- _TASK_: Copy out the rows below, substituting "622 by 882 pixels" for "622x882 pixels" everywhere it appears and changing nothing else.

- _EXTRACTED MATERIAL_:
____________________
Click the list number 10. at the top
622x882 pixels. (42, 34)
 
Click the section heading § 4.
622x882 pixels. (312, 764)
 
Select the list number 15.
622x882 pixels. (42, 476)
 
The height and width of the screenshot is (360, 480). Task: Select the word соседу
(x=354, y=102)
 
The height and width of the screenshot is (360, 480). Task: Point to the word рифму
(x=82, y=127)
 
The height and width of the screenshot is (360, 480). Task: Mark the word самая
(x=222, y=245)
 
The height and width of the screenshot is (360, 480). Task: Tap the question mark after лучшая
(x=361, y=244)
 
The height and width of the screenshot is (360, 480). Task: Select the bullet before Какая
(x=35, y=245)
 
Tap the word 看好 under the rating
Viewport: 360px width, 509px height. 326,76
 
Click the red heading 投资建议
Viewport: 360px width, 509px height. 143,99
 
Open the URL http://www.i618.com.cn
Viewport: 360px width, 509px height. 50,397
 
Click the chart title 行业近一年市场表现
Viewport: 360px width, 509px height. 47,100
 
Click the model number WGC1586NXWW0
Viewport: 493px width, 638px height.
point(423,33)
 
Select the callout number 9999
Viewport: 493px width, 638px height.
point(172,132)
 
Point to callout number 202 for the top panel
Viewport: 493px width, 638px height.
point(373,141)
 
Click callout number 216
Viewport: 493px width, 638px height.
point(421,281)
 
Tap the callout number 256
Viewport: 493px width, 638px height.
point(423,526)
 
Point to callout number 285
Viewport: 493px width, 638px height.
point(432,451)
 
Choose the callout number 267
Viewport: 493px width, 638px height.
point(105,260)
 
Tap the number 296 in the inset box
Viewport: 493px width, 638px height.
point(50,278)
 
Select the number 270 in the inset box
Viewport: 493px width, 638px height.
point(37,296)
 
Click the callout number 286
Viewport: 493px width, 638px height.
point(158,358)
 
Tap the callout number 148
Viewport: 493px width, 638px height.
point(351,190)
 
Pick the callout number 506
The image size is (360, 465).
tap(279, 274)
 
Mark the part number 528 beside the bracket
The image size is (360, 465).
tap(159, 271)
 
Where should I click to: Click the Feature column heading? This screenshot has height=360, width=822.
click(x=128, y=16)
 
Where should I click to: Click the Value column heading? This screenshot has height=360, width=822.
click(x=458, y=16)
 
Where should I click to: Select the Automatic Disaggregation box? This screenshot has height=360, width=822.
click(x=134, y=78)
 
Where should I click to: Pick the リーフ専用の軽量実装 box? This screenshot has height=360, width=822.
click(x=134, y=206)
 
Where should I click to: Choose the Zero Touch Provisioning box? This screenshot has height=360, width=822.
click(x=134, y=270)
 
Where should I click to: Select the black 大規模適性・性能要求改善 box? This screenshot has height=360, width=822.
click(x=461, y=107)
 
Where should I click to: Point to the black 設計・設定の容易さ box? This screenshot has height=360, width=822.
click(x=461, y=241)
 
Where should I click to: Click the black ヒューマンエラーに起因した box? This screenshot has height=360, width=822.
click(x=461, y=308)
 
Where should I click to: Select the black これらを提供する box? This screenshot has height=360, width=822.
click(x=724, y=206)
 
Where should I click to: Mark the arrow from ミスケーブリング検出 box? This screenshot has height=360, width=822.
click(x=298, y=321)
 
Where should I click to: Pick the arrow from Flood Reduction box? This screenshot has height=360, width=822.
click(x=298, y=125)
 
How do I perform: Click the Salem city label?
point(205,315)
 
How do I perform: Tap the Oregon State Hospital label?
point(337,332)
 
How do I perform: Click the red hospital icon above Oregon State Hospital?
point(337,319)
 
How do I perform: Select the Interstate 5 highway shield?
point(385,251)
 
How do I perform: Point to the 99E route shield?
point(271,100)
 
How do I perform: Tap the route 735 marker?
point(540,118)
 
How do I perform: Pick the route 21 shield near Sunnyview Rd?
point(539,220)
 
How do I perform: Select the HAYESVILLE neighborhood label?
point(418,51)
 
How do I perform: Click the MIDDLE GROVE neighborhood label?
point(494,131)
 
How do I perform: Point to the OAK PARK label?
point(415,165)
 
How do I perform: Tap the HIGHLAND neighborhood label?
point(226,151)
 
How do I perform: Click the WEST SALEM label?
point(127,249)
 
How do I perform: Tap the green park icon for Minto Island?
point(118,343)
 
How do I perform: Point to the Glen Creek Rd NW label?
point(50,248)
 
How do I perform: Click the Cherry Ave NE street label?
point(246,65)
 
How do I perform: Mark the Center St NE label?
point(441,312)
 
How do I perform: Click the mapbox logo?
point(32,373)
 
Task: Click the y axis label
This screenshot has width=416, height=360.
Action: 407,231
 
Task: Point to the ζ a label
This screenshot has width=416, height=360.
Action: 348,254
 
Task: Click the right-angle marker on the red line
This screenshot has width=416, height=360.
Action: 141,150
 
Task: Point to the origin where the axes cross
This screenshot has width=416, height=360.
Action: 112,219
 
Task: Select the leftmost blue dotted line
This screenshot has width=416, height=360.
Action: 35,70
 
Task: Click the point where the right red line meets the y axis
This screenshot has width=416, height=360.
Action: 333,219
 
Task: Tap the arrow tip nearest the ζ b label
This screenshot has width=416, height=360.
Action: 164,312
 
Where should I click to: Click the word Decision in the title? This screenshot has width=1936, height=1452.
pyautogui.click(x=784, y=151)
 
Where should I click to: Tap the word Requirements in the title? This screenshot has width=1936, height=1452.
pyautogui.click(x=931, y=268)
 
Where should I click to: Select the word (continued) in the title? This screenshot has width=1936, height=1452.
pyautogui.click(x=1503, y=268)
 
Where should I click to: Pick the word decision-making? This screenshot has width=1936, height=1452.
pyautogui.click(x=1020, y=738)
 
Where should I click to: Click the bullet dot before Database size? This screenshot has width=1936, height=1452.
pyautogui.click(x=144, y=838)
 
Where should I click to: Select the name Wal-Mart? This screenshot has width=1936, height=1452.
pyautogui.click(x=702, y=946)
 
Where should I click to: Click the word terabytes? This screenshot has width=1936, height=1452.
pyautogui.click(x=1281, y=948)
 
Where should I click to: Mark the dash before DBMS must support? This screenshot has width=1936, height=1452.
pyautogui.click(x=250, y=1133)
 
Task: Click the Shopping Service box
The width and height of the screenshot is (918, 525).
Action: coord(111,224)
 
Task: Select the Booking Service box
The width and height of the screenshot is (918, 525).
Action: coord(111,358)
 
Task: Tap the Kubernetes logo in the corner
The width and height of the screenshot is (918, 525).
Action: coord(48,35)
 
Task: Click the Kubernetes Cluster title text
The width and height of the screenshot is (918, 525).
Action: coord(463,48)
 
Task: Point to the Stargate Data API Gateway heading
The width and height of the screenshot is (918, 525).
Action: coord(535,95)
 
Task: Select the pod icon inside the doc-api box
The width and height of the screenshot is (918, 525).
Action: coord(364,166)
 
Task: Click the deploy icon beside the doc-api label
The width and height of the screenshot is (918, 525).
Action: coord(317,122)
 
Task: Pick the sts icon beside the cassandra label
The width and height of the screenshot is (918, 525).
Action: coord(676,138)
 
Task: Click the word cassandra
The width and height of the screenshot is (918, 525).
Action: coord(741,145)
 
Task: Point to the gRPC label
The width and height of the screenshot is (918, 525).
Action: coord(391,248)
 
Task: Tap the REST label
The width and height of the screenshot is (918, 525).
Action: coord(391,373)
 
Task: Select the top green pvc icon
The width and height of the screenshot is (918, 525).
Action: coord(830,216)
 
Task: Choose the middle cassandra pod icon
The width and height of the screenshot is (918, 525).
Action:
____________________
- _FULL ANSWER_:
Click the list number 10. at the top
622 by 882 pixels. (42, 34)
 
Click the section heading § 4.
622 by 882 pixels. (312, 764)
 
Select the list number 15.
622 by 882 pixels. (42, 476)
 
The height and width of the screenshot is (360, 480). Task: Select the word соседу
(x=354, y=102)
 
The height and width of the screenshot is (360, 480). Task: Point to the word рифму
(x=82, y=127)
 
The height and width of the screenshot is (360, 480). Task: Mark the word самая
(x=222, y=245)
 
The height and width of the screenshot is (360, 480). Task: Tap the question mark after лучшая
(x=361, y=244)
 
The height and width of the screenshot is (360, 480). Task: Select the bullet before Какая
(x=35, y=245)
 
Tap the word 看好 under the rating
Viewport: 360px width, 509px height. 326,76
 
Click the red heading 投资建议
Viewport: 360px width, 509px height. 143,99
 
Open the URL http://www.i618.com.cn
Viewport: 360px width, 509px height. 50,397
 
Click the chart title 行业近一年市场表现
Viewport: 360px width, 509px height. 47,100
 
Click the model number WGC1586NXWW0
Viewport: 493px width, 638px height.
point(423,33)
 
Select the callout number 9999
Viewport: 493px width, 638px height.
point(172,132)
 
Point to callout number 202 for the top panel
Viewport: 493px width, 638px height.
point(373,141)
 
Click callout number 216
Viewport: 493px width, 638px height.
point(421,281)
 
Tap the callout number 256
Viewport: 493px width, 638px height.
point(423,526)
 
Point to callout number 285
Viewport: 493px width, 638px height.
point(432,451)
 
Choose the callout number 267
Viewport: 493px width, 638px height.
point(105,260)
 
Tap the number 296 in the inset box
Viewport: 493px width, 638px height.
point(50,278)
 
Select the number 270 in the inset box
Viewport: 493px width, 638px height.
point(37,296)
 
Click the callout number 286
Viewport: 493px width, 638px height.
point(158,358)
 
Tap the callout number 148
Viewport: 493px width, 638px height.
point(351,190)
 
Pick the callout number 506
The image size is (360, 465).
tap(279, 274)
 
Mark the part number 528 beside the bracket
The image size is (360, 465).
tap(159, 271)
 
Where should I click to: Click the Feature column heading? This screenshot has height=360, width=822.
click(x=128, y=16)
 
Where should I click to: Click the Value column heading? This screenshot has height=360, width=822.
click(x=458, y=16)
 
Where should I click to: Select the Automatic Disaggregation box? This screenshot has height=360, width=822.
click(x=134, y=78)
 
Where should I click to: Pick the リーフ専用の軽量実装 box? This screenshot has height=360, width=822.
click(x=134, y=206)
 
Where should I click to: Choose the Zero Touch Provisioning box? This screenshot has height=360, width=822.
click(x=134, y=270)
 
Where should I click to: Select the black 大規模適性・性能要求改善 box? This screenshot has height=360, width=822.
click(x=461, y=107)
 
Where should I click to: Point to the black 設計・設定の容易さ box? This screenshot has height=360, width=822.
click(x=461, y=241)
 
Where should I click to: Click the black ヒューマンエラーに起因した box? This screenshot has height=360, width=822.
click(x=461, y=308)
 
Where should I click to: Select the black これらを提供する box? This screenshot has height=360, width=822.
click(x=724, y=206)
 
Where should I click to: Mark the arrow from ミスケーブリング検出 box? This screenshot has height=360, width=822.
click(x=298, y=321)
 
Where should I click to: Pick the arrow from Flood Reduction box? This screenshot has height=360, width=822.
click(x=298, y=125)
 
How do I perform: Click the Salem city label?
point(205,315)
 
How do I perform: Tap the Oregon State Hospital label?
point(337,332)
 
How do I perform: Click the red hospital icon above Oregon State Hospital?
point(337,319)
 
How do I perform: Select the Interstate 5 highway shield?
point(385,251)
 
How do I perform: Point to the 99E route shield?
point(271,100)
 
How do I perform: Tap the route 735 marker?
point(540,118)
 
How do I perform: Pick the route 21 shield near Sunnyview Rd?
point(539,220)
 
How do I perform: Select the HAYESVILLE neighborhood label?
point(418,51)
 
How do I perform: Click the MIDDLE GROVE neighborhood label?
point(494,131)
 
How do I perform: Point to the OAK PARK label?
point(415,165)
 
How do I perform: Tap the HIGHLAND neighborhood label?
point(226,151)
 
How do I perform: Click the WEST SALEM label?
point(127,249)
 
How do I perform: Tap the green park icon for Minto Island?
point(118,343)
 
How do I perform: Point to the Glen Creek Rd NW label?
point(50,248)
 
How do I perform: Click the Cherry Ave NE street label?
point(246,65)
 
How do I perform: Mark the Center St NE label?
point(441,312)
 
How do I perform: Click the mapbox logo?
point(32,373)
 
Task: Click the y axis label
This screenshot has width=416, height=360.
Action: 407,231
 
Task: Point to the ζ a label
This screenshot has width=416, height=360.
Action: 348,254
 
Task: Click the right-angle marker on the red line
This screenshot has width=416, height=360.
Action: 141,150
 
Task: Point to the origin where the axes cross
This screenshot has width=416, height=360.
Action: 112,219
 
Task: Select the leftmost blue dotted line
This screenshot has width=416, height=360.
Action: 35,70
 
Task: Click the point where the right red line meets the y axis
This screenshot has width=416, height=360.
Action: 333,219
 
Task: Tap the arrow tip nearest the ζ b label
This screenshot has width=416, height=360.
Action: 164,312
 
Where should I click to: Click the word Decision in the title? This screenshot has width=1936, height=1452.
pyautogui.click(x=784, y=151)
 
Where should I click to: Tap the word Requirements in the title? This screenshot has width=1936, height=1452.
pyautogui.click(x=931, y=268)
 
Where should I click to: Select the word (continued) in the title? This screenshot has width=1936, height=1452.
pyautogui.click(x=1503, y=268)
 
Where should I click to: Pick the word decision-making? This screenshot has width=1936, height=1452.
pyautogui.click(x=1020, y=738)
 
Where should I click to: Click the bullet dot before Database size? This screenshot has width=1936, height=1452.
pyautogui.click(x=144, y=838)
 
Where should I click to: Select the name Wal-Mart? This screenshot has width=1936, height=1452.
pyautogui.click(x=702, y=946)
 
Where should I click to: Click the word terabytes? This screenshot has width=1936, height=1452.
pyautogui.click(x=1281, y=948)
 
Where should I click to: Mark the dash before DBMS must support? This screenshot has width=1936, height=1452.
pyautogui.click(x=250, y=1133)
 
Task: Click the Shopping Service box
The width and height of the screenshot is (918, 525).
Action: coord(111,224)
 
Task: Select the Booking Service box
The width and height of the screenshot is (918, 525).
Action: coord(111,358)
 
Task: Tap the Kubernetes logo in the corner
The width and height of the screenshot is (918, 525).
Action: coord(48,35)
 
Task: Click the Kubernetes Cluster title text
The width and height of the screenshot is (918, 525).
Action: coord(463,48)
 
Task: Point to the Stargate Data API Gateway heading
The width and height of the screenshot is (918, 525).
Action: coord(535,95)
 
Task: Select the pod icon inside the doc-api box
The width and height of the screenshot is (918, 525).
Action: coord(364,166)
 
Task: Click the deploy icon beside the doc-api label
The width and height of the screenshot is (918, 525).
Action: coord(317,122)
 
Task: Pick the sts icon beside the cassandra label
The width and height of the screenshot is (918, 525).
Action: coord(676,138)
 
Task: Click the word cassandra
The width and height of the screenshot is (918, 525).
Action: coord(741,145)
 
Task: Point to the gRPC label
The width and height of the screenshot is (918, 525).
Action: coord(391,248)
 
Task: Tap the REST label
The width and height of the screenshot is (918, 525).
Action: coord(391,373)
 
Task: Select the top green pvc icon
The width and height of the screenshot is (918, 525).
Action: coord(830,216)
 
Task: Choose the middle cassandra pod icon
The width and height of the screenshot is (918, 525).
Action:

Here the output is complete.